Don't worry, this isn't a neo-emotistic post. I am merely lamenting the loss of my senses.
THIS TIME LAST TERM I WAS AT LEAST 50% THROUGH MY FIRST TWO ESSAYS
This term, I'm about 50% through the research of my first essay. Nice. Just panicking a little. Not to mention that I shall probably take my lecturer's awesome book, Crusading and the Crusader States (Andrew Jotischky. Buy it), with me to Bournemouth, but with also very probably not really get a lot of it read. I only need to read that book as it is INCREDIBLY good for finding out all the events and possible theories about failures and successes with each crusade in a lovely, clearly written manner. That and my lecturer = <3. We all want to adopt him and take him home to keep as a pet.

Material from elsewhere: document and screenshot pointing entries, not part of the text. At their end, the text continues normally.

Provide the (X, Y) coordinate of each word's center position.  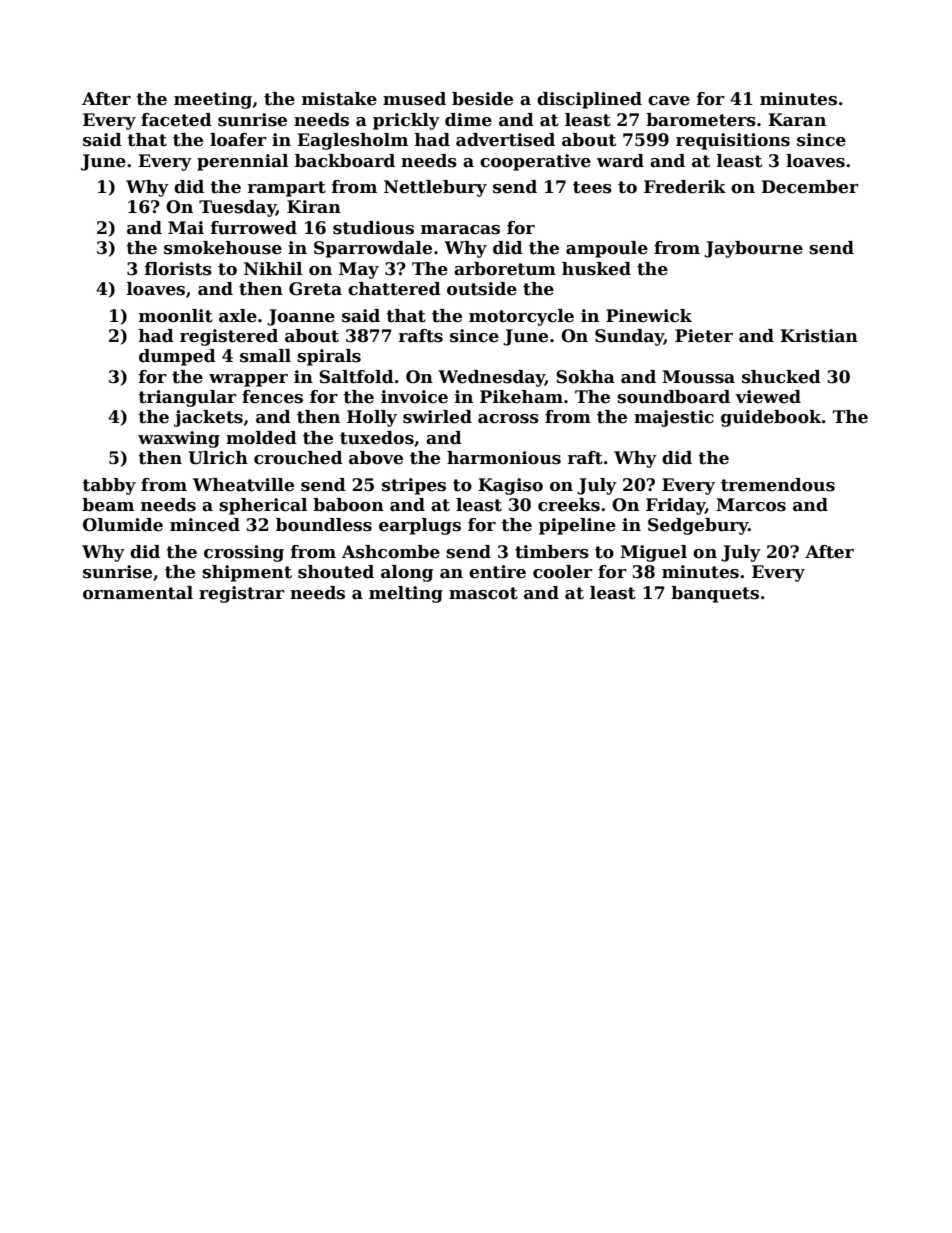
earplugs (420, 526)
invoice (414, 397)
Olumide (123, 525)
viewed (768, 397)
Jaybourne (753, 249)
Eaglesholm (352, 141)
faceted (176, 120)
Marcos (751, 505)
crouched (298, 458)
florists (178, 269)
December (810, 187)
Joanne (301, 317)
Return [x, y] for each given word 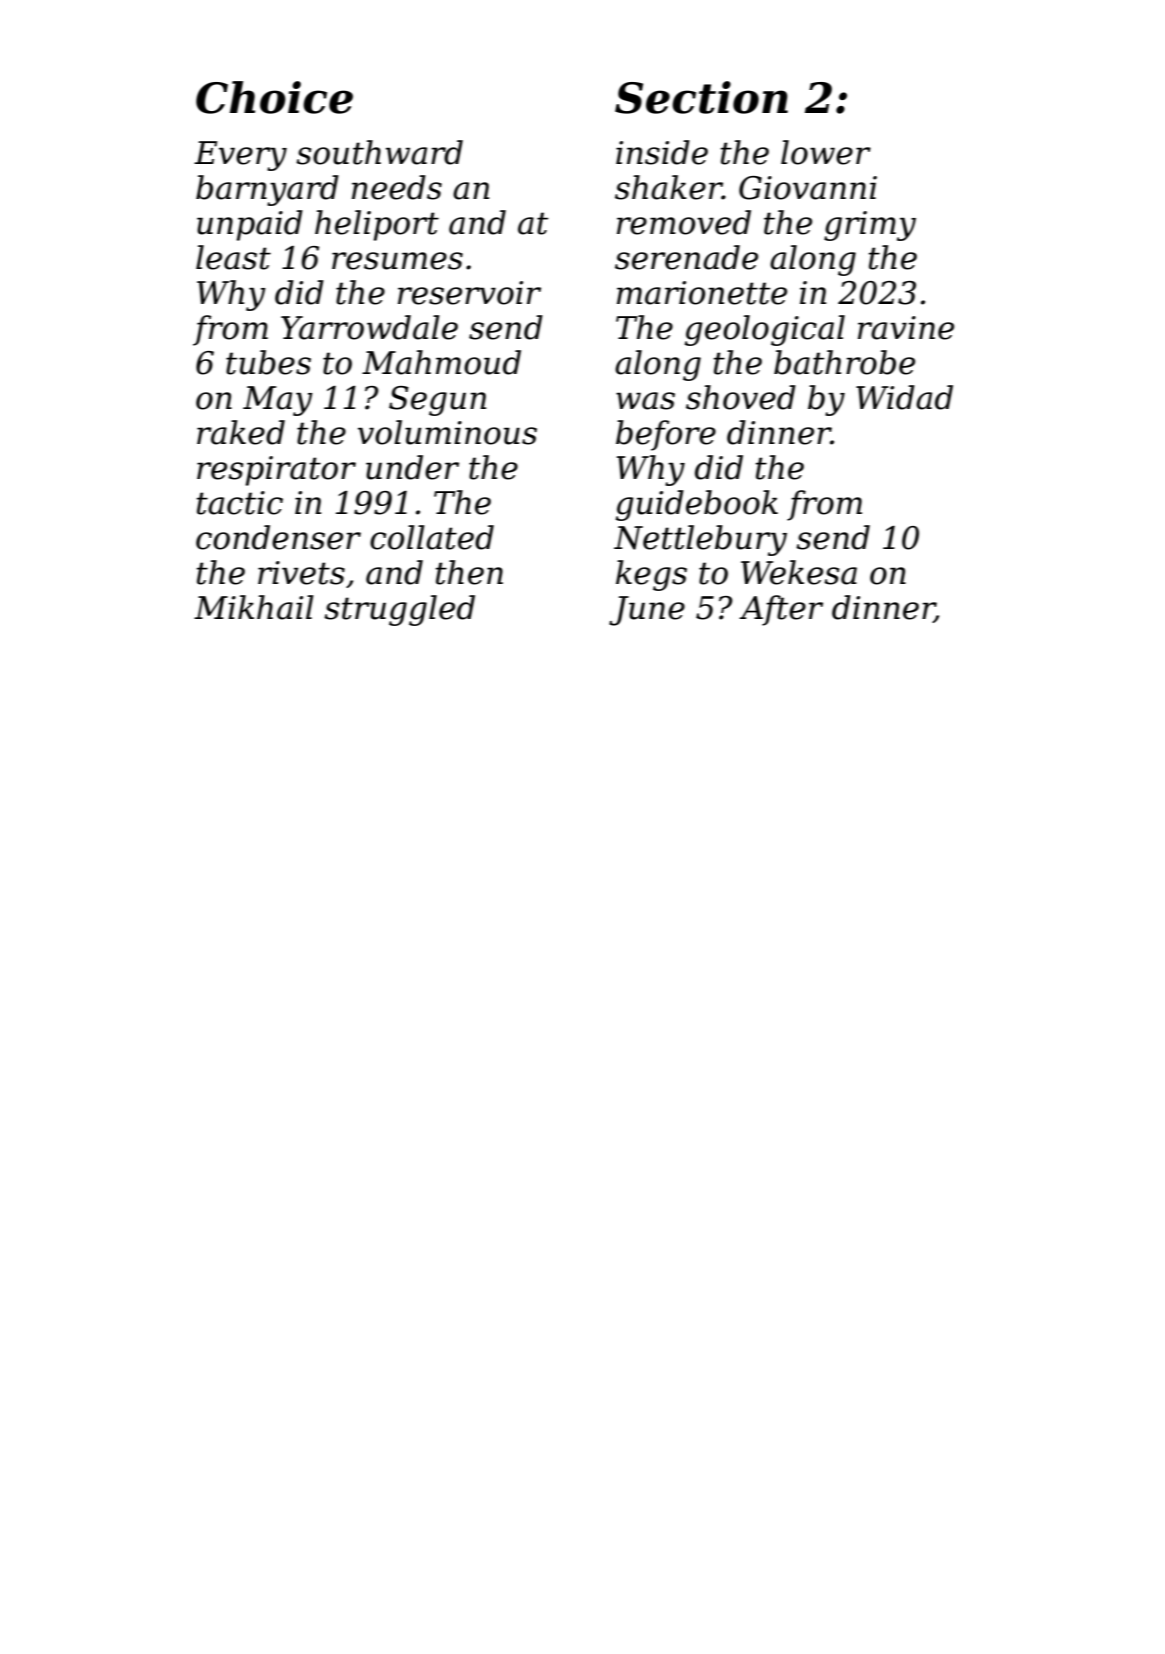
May [278, 401]
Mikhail [254, 607]
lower [826, 152]
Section [701, 97]
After [781, 610]
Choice [274, 97]
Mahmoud [441, 362]
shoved [741, 397]
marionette [702, 293]
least [233, 257]
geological [765, 330]
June [647, 611]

AT HOME I USED TO DRINK SOUP MADE OF HOT WATER AND A QUARTER CHICKEN STOCK CUBE
Since levelling up in the world, and therefore having to pay and provide myself with my own nutrition-based needs, it has not even occurred to me to save about £2 per cup of soup by doing the above. Instead I've been buying other flavoured soups, of which I tend to favour the chicken anyway, so there was very little point.
It was only on browsing a guy at Uni's Live Journal space that I made this realisation, since he made a short post describing how to make said ''soup''.
Currently we are having a casual conversation on his wall about stockcube soup. We are therefore thoroughly awesome.
I AM ALLOWING TOO MUCH OF MY TIME TO BE TAKEN UP BY PROCRASTINATION
However it must be stressed that I do actually do work, and I have made plenty of notes for the next few seminars (except this week's... somehow I can't bring myself to finish it. I also can't get hold of some resources, so may have to ask my ''partner'' for this seminar what she thinks).
I'm also supposed to have a shower and get dressed for a meeting at 5. I'm currently still sitting in my dressing gown, writing this, instead.
MY ROOM IS IN AN ALMOST-CONSTANT STATE OF DISARAY
Family and friends from home will think this normal, but really, considering how when all my stuff's at home, in a larger room, with still limited space it's a fair(ish) claim, it's rather hard to keep a box-room overfilled with junk tidy if a lot of said junk is composed of books, papers, sheets, plastic folders, lunch time's plate, necessities such as my medication and hair drier, and the washing bag at the foot of my bed next to the bin. There is just no where to put all of it - I've got very full and tidy shelves. In fact, considering how full it is, and how unused a lot of things are, I'm even taking a lot of stuff home with me at Easter to leave at home until I have a whole house to put them in.
MY BRAIN WON'T STOP SINGING THE SONG AFTER WHICH THIS BLOG PAGE IS TITLEDI don't even think my brain fully knows the chorus words at some points, but there we go. It's irritating. Here I am reading about Frederick II's lazy-assed attempts to get troops to Damietta in 1220, when I've suddenly got 'Pretty Balanced' in my head, demonstrating that it's entirely true that my mind IS a box and things are either put in or taken out.
EVERYBODY HAS LIVEJOURNAL
Ok. Maybe it's cool to be different, but on searching for a relocation location for my blog, I hadn't even considered livejournal. Does this mean I'm the lamest kid on the block? At least the profile pages on Blogger are way nicer than the livejournal ones, no matter how customisable a space it is.